▸ **REQUIRED WORK**
An exact copy of the entries is required, excluding any pictures.

DATA FOR PROCESSING section start

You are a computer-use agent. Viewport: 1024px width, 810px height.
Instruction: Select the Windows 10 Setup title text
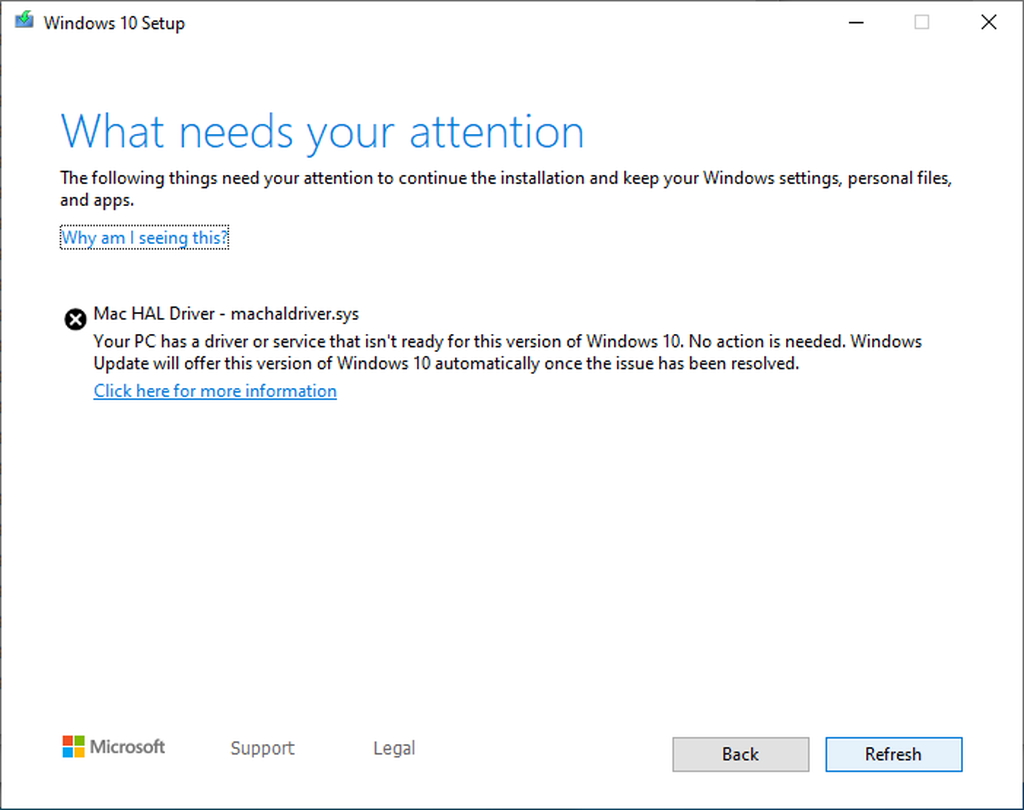point(113,22)
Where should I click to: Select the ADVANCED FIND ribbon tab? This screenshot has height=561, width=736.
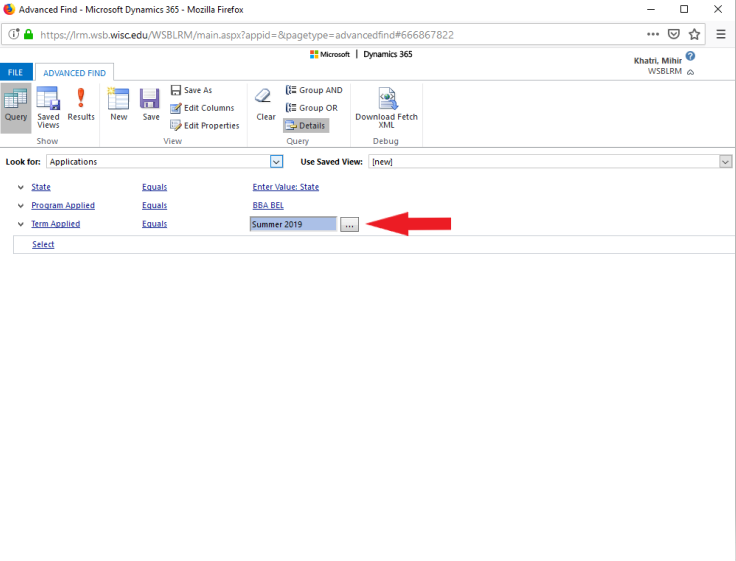pyautogui.click(x=75, y=73)
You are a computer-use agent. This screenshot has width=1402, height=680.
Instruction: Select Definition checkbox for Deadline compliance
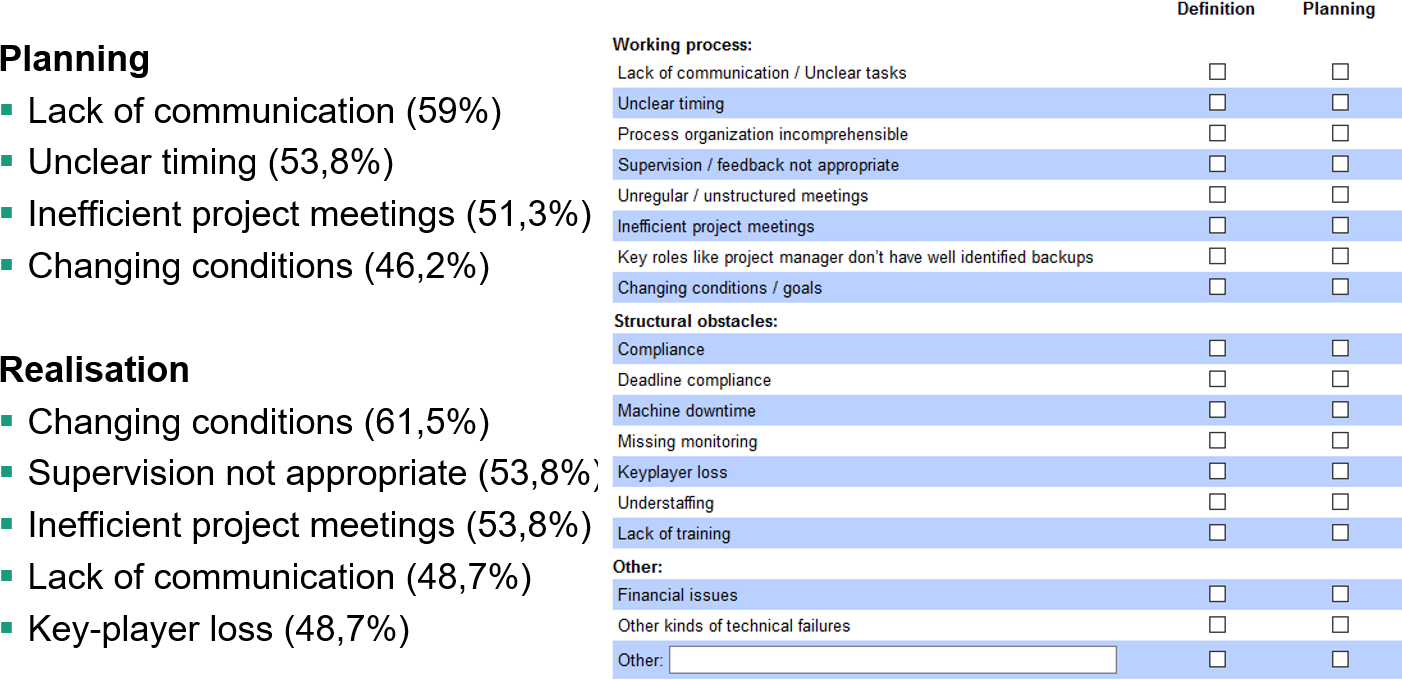(1217, 379)
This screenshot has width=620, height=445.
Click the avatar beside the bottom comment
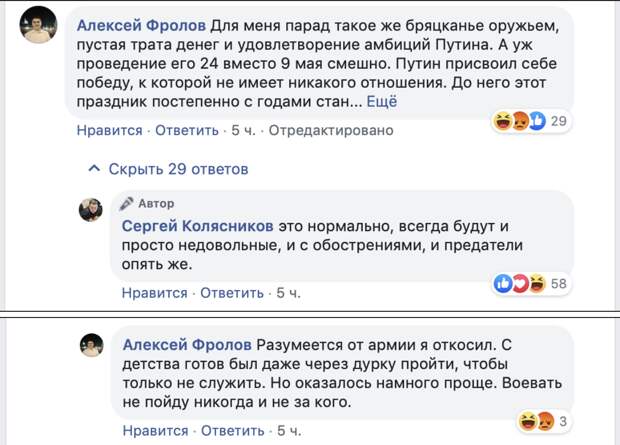[91, 345]
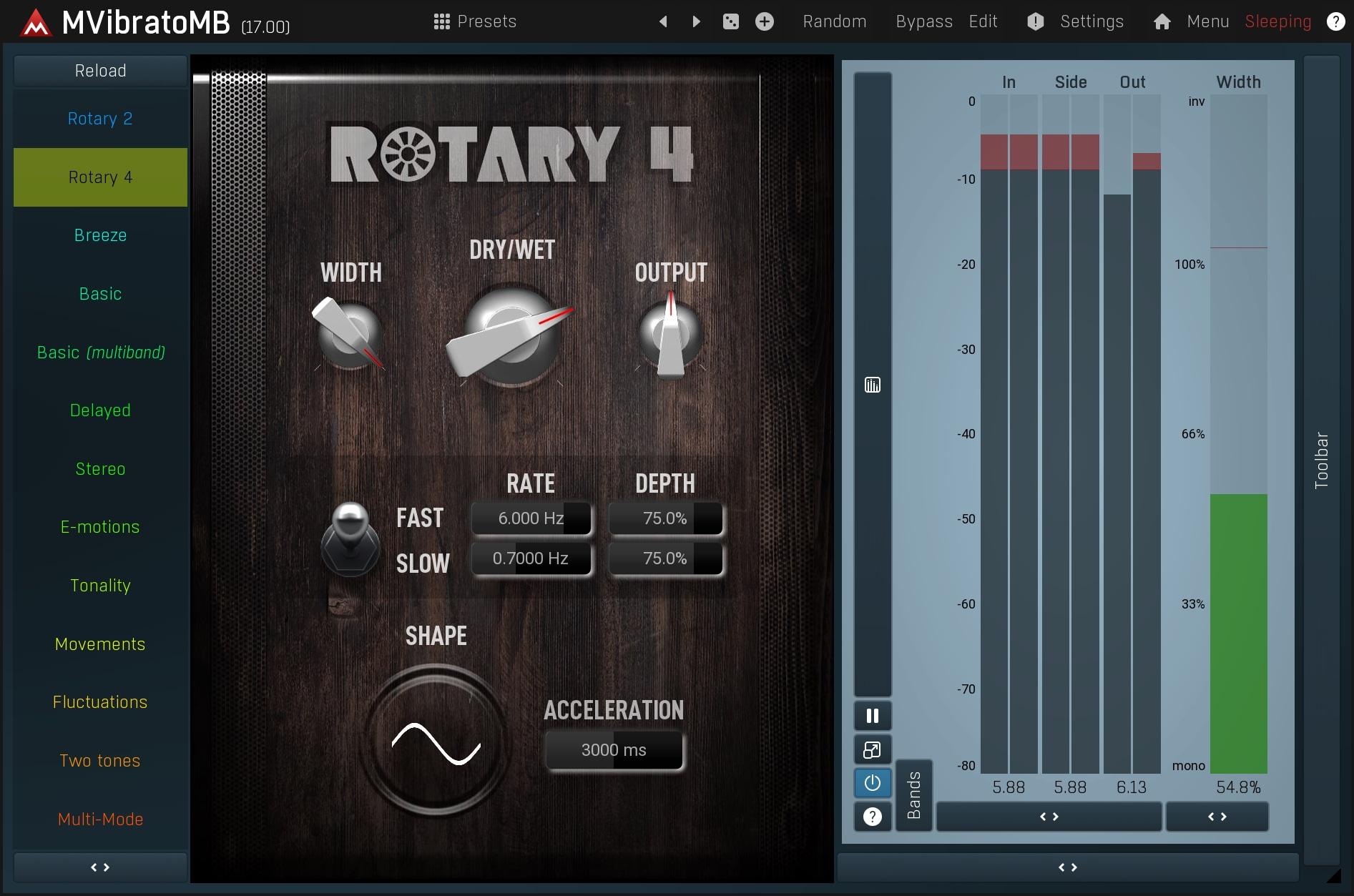The width and height of the screenshot is (1354, 896).
Task: Pause the meters display
Action: pyautogui.click(x=872, y=716)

DATA FOR PROCESSING section end

▸ **WRITTEN SOLUTION**
You are a computer-use agent. Viewport: 1024px width, 810px height.
Instruction: Select the Windows 10 Setup title text
point(113,22)
Where should I click to: Select the ADVANCED FIND ribbon tab? This screenshot has height=561, width=736.
pyautogui.click(x=75, y=73)
You are a computer-use agent. This screenshot has width=1402, height=680.
Instruction: Select Definition checkbox for Deadline compliance
(1217, 379)
This screenshot has width=620, height=445.
Click the avatar beside the bottom comment
[91, 345]
The width and height of the screenshot is (1354, 896).
Task: Pause the meters display
Action: pyautogui.click(x=872, y=716)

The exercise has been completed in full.